Sometimes I Hate The Internet

I hate to get excited, or even hopeful, about news that promises cures for diseases that my friends have. MS is a terrible affliction that affects millions; but in a recent article there apparently is a possible treatment for this disease. This is based on the research by an Italian doctor whose wife was suffering from MS. I really wish this true.
An Italian doctor has been getting dramatic results with a new type of treatment for Multiple Sclerosis, or MS, which affects up to 2.5 million people worldwide. In an initial study, Dr. Paolo Zamboni took 65 patients with relapsing-remitting MS, performed a simple operation to unblock restricted bloodflow out of the brain – and two years after the surgery, 73% of the patients had no symptoms. Dr. Zamboni’s thinking could turn the current understanding of MS on its head, and offer many sufferers a complete cure.

Multiple sclerosis, or MS, has long been regarded as a life sentence of debilitating nerve degeneration. More common in females, the disease affects an estimated 2.5 million people around the world, causing physical and mental disabilities that can gradually destroy a patient’s quality of life.

It’s generally accepted that there’s no cure for MS, only treatments that mitigate the symptoms – but a new way of looking at the disease has opened the door to a simple treatment that is causing radical improvements in a small sample of sufferers.

Italian Dr. Paolo Zamboni has put forward the idea that many types of MS are actually caused by a blockage of the pathways that remove excess iron from the brain – and by simply clearing out a couple of major veins to reopen the blood flow, the root cause of the disease can be eliminated.
And here's the reason why I hate to get optimistic about findings promising a simple miracle cure. A 2013 Canadian medical study disproved Zamboni's thesis. Really; with a name like Zamboni ya gotta figure something is screwy.
The study was solid and well-balanced, Dr. Paul Friedemann of the neurology department at Charité University in Berlin and Dr. Mike Wattjes of MS Center Amsterdam said in a journal commentary accompanying the research.

The study "sounds a death knell" for the disease hypothesis of CCSVI, the pair said. It is "now absolutely clear that no reason exists to allocate any further resources to chronic cerebrospinal venous insufficiency research, be they financial or intellectual."

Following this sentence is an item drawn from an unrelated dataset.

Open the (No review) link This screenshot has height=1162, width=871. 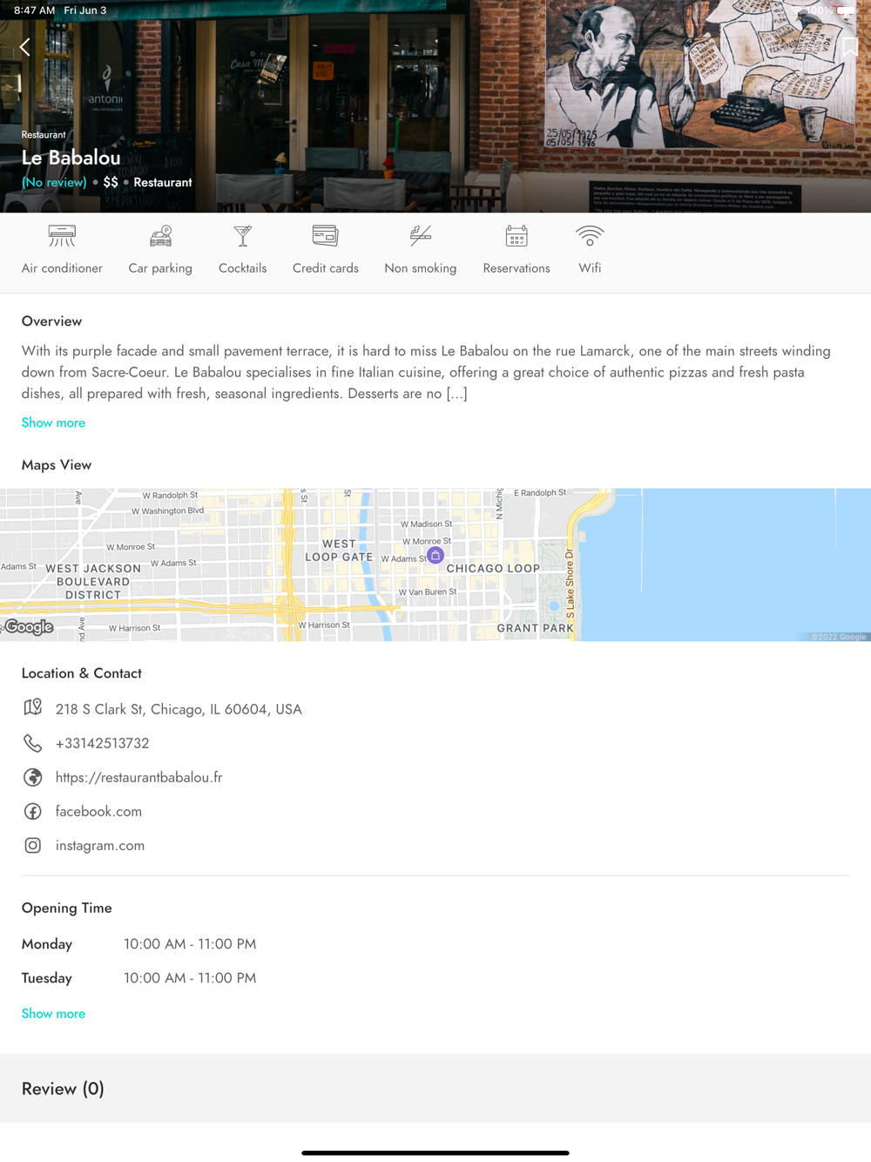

The Lancet study, which cost about $450,000, was funded by the MS Society of Canada, Saskatoon City Hospital Foundation, Lotte and John Hecht Memorial Foundation, Vancouver Coastal Health Foundation and Woldridge Foundation.

Meanwhile, even though this study has disproved the theory, Traboulsee will continue to conduct a blinded, randomized control trial of the treatment on 100 people in Vancouver, Winnipeg, Montreal and Quebec City.

1 comment:

Doom said...

Oh, yes, lots of that going around. There is a suggestion that with stem cell research (adult, not baby-killing), that using one's own genetics could allow for heart regeneration, so that no transplantation even needs to take place. My bet is that is just a publicity stunt to get funding. There is little, if any, chance that the claims are true. Beyond, even if there might be some grain of truth? Any real use of that would be decades off. And more? Only the ultra wealthy would get that. They want and need people, based on a secular economic demographic model that they have in play, to die off. Certainly the poor, or... otherwise ill. *cough*

Don't bother biting that hook. The bait is tasteless, the hook raw and sharp.